REQUEST
Please copy the material from the line containing "Task: Click the" through the line containing "Action: pos(73,108)", reproducing those lines word for word.

LISTED RECORDS
<<<<

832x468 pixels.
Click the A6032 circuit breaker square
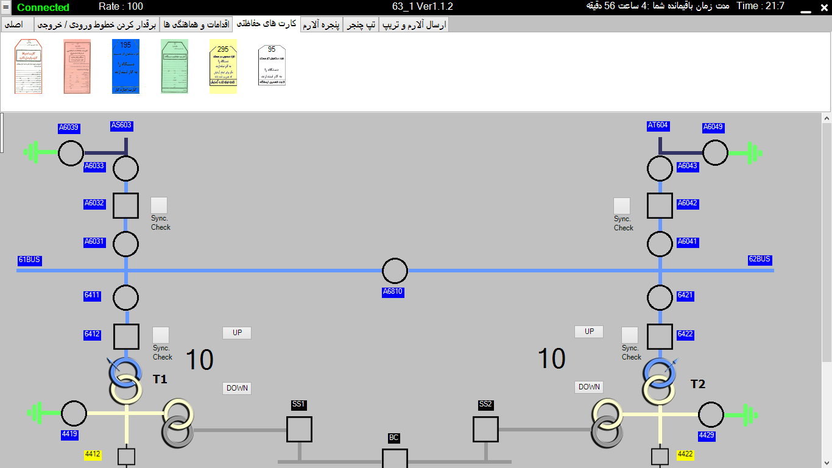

>>>>
<<<<

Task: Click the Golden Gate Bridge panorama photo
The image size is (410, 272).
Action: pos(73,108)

>>>>
<<<<

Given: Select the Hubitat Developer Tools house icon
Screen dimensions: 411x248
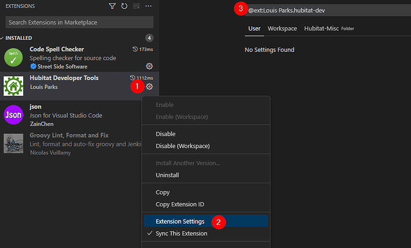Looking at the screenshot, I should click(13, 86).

>>>>

ANSWER TO THIS PROBLEM
Task: Click the Golden Gate Bridge panorama photo
The image size is (410, 272).
Action: pos(73,108)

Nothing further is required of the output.